Text provided:
▼

EXHIBIT 10.1
SIXTH AMENDMENT TO
TERM CREDIT
AGREEMENT
THIS SIXTH AMENDMENT TO TERM CREDIT AGREEMENT
(this “ Sixth Amendment ”)
is entered into effective as the Sixth Amendment Closing Date (as
defined below) between RANCHER ENERGY CORP. , a Nevada
corporation (“ Borrower ”), and
GASROCK CAPITAL LLC , a Delaware limited liability company
(“ Lender ”). Capitalized
terms used but not defined in this Sixth Amendment have the meaning
given them in the Credit Agreement (as defined below).
RECITALS
A. Borrower
and Lender entered into that certain Term Credit Agreement dated as
of October 16, 2007 (as amended by that certain First Amendment
thereto dated October 22, 2008, that certain Second Amendment
thereto dated April 30, 2009, that certain Third Amendment thereto
dated May 8, 2009, that certain Fourth Amendment thereto dated May
13, 2009 and Fifth Amendment thereto dated May 19, 2009, and as
amended, restated or supplemented from time to time, the “
Credit Agreement ”).

▲

Given information:
▼

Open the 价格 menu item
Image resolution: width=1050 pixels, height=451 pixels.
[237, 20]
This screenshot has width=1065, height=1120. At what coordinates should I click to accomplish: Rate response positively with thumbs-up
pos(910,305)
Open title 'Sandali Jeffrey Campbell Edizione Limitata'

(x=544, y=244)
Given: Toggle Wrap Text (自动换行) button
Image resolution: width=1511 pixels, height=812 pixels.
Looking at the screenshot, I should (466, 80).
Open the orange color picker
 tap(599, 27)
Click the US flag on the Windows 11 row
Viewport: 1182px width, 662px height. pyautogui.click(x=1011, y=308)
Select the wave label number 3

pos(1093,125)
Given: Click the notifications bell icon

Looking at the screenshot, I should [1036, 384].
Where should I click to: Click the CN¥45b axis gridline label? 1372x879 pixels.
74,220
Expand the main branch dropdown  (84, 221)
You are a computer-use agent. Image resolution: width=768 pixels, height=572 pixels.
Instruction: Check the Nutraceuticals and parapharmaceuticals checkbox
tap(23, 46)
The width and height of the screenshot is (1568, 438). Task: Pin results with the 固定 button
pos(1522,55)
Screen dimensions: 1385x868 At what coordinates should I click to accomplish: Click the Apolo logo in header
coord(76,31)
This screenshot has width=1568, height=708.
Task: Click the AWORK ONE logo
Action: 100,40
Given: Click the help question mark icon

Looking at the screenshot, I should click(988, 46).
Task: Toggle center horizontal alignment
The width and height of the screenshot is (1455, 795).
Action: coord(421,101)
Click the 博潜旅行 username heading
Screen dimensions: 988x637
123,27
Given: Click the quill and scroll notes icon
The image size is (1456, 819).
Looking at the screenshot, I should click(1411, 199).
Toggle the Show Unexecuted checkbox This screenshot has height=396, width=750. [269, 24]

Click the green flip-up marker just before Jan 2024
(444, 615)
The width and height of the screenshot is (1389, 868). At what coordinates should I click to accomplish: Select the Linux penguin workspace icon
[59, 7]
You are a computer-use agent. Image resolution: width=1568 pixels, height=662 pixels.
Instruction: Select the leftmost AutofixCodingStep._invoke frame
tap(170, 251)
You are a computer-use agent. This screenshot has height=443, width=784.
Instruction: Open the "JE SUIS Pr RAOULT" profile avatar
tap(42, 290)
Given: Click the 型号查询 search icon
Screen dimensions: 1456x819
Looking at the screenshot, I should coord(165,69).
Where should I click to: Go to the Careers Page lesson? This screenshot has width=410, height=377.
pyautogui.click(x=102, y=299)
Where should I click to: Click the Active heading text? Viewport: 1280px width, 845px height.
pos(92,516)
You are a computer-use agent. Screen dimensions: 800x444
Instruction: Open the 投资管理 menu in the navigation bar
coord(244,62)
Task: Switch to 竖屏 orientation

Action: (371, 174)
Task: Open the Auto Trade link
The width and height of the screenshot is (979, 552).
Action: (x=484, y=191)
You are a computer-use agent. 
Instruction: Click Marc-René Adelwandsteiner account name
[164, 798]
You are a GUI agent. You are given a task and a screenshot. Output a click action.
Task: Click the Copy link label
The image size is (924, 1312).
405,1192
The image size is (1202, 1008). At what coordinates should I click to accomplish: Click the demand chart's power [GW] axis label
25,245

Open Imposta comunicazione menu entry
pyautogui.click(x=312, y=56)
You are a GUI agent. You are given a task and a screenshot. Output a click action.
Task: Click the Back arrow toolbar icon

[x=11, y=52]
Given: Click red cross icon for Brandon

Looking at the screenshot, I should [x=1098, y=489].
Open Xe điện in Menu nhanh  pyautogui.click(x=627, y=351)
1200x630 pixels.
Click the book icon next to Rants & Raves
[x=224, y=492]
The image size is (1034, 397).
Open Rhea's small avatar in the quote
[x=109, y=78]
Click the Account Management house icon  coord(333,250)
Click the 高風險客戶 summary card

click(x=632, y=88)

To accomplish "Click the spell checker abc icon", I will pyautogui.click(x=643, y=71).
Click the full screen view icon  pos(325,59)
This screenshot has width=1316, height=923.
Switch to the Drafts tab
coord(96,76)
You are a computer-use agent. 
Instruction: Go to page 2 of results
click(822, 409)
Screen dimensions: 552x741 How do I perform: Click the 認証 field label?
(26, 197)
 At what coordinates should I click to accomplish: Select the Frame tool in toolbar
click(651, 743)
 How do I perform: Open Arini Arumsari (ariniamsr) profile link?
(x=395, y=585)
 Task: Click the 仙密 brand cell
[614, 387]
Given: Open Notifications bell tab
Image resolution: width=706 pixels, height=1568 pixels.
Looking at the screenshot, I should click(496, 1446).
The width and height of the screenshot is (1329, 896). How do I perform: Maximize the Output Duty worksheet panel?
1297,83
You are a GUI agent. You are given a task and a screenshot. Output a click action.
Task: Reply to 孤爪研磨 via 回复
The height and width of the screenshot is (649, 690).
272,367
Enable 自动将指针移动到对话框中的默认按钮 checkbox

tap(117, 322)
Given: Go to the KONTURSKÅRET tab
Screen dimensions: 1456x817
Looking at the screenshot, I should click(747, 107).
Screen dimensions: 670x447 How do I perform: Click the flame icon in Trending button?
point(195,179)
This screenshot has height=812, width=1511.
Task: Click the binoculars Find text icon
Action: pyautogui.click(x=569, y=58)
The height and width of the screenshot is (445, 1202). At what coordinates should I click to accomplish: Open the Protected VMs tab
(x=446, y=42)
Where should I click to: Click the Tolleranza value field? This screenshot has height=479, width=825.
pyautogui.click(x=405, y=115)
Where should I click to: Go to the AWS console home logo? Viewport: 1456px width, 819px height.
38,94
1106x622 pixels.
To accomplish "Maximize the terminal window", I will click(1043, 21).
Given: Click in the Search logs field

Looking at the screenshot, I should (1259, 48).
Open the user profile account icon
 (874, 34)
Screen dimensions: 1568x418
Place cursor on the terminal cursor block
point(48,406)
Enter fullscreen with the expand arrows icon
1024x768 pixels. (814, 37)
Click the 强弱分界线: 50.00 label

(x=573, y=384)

▲

Short problem A:
Reproduce the passage of the amendment text that begins with the words "EXHIBIT 10.1" and ends after "(as defined below).", switching "Nevada" to "Colorado".
Short problem B:
For each statement, indicate whether the amendment text supports it, answering yes or no and quoting the words that settle the matter: (i) the Lender is a Delaware limited liability company; (ii) the Term Credit Agreement is dated as of October 16, 2008; (iii) the Third Amendment is dated May 13, 2009.

Final result A:
EXHIBIT 10.1
SIXTH AMENDMENT TO
TERM CREDIT
AGREEMENT
THIS SIXTH AMENDMENT TO TERM CREDIT AGREEMENT
(this “ Sixth Amendment ”)
is entered into effective as the Sixth Amendment Closing Date (as
defined below) between RANCHER ENERGY CORP. , a Colorado
corporation (“ Borrower ”), and
GASROCK CAPITAL LLC , a Delaware limited liability company
(“ Lender ”). Capitalized
terms used but not defined in this Sixth Amendment have the meaning
given them in the Credit Agreement (as defined below).

Final result B:
(i) Yes: "a Delaware limited liability company"
(ii) No: "dated as of October 16, 2007"
(iii) No: "that certain Third Amendment thereto dated May 8, 2009"